Nos ensinaram uma técnica para lidar com raiva, estresse, tristeza e outras desordens pensamentais que gostaríamos de compartilhar.

Primeiramente, notemos que o “turbilhão de caos” que por vezes tomam nossa mente e não nos deixam ficar tranquilos para enxergar soluções, pode ser causado pela insistência numa tarefa (física ou mental) a partir de abordagens que nunca deram soluções (ex. reclamar sem propor algo melhor, maldizer, trabalhar mal, se irritar, etc).

A técnica que queremos compartilhar é baseado em trazer o foco mental para um lado mais racional e pragmático através do desenho.

Definição do problema

Há uns seis dias atrás me sentia saturado e de “cabeça cheia” e procedemos da seguinte forma:

Técnica proposta

1 – Pegamos grafite e papel

2 – Abrimos Os cadernos de Leonardo da Vinci na “Plate IX” (poderia ter sido outro desenho, mas acreditamos ser preferível o rosto de uma pessoa séria e tranquila).

3 – Voltamos a nossa mente para a execução do desenho.

4 – Marcamos no papel as medições das proporções do rosto (como sugeridos pelos traços de da Vinci).

5 – Copiamos vagarosamente a cabeça para caber dentro das medições (o resultado é mostrado neste post).

Resultados

Depois de terminar a tarefa escrevemos o seguinte (que pode ser visto na parte de cima do desenho)

“Antes de começar a desenhar estava estressado e de cabeça cheia, agradeço às leis Naturais que fixam o grafite no papel e ao artista cujo traço tentei copiar”.

Conclusão

É fato que tenha funcionado em nosso caso mas sugerimos que o leitor faça suas próprias experiências de “colocar cabeças no lugar” para verificar a validade (ou não) desta técnica no combate à desestrutura mental.

Post Scriptum: É óbvio, mas não custa nada lembrar.

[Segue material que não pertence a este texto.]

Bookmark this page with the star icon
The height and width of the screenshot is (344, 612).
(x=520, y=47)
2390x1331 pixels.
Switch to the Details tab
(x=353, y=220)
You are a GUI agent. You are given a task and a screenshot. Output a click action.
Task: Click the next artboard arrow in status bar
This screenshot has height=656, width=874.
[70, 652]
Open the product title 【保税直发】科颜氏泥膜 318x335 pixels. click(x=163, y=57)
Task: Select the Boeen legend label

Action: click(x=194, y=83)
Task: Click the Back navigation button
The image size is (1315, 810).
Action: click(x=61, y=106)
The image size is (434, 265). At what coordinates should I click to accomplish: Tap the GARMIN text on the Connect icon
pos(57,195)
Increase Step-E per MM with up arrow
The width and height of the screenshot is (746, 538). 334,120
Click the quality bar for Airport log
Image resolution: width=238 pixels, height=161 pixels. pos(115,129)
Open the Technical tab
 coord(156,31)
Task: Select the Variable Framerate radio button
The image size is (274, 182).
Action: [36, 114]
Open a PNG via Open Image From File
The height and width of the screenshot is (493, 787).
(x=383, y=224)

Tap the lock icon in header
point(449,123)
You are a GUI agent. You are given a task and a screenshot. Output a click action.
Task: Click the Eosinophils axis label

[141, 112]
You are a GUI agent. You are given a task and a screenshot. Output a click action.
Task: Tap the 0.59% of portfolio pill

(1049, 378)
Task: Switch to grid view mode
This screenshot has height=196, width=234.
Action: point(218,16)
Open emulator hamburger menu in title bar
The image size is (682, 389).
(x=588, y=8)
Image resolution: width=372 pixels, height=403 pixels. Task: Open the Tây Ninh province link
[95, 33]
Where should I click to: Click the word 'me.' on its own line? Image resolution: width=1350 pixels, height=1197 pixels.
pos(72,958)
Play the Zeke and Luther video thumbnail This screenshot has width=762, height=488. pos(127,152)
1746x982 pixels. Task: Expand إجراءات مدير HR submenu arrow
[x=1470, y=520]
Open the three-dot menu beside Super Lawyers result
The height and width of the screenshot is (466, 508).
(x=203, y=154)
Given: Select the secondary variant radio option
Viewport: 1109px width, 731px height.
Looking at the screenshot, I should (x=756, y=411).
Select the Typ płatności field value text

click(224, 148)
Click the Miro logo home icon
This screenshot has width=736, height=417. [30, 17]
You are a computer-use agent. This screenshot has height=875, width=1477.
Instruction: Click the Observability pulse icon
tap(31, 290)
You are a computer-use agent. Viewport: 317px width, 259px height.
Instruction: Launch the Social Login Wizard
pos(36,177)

Esta técnica é baseada na bem estudada programação neural baseada em comportamentos e na meditação (e/ou oração) para a busca de paz mental. O fato de desenhar é um mero detalhe que propomos para manter o comportamento tranquilizado. Não estamos sugerindo (porque não temos base para isso) que desenhar cabeças tenha algum tipo de “poder cósmico” que por si só nos livre dos problemas. É preciso antes de tudo QUERER ficar tranquilo.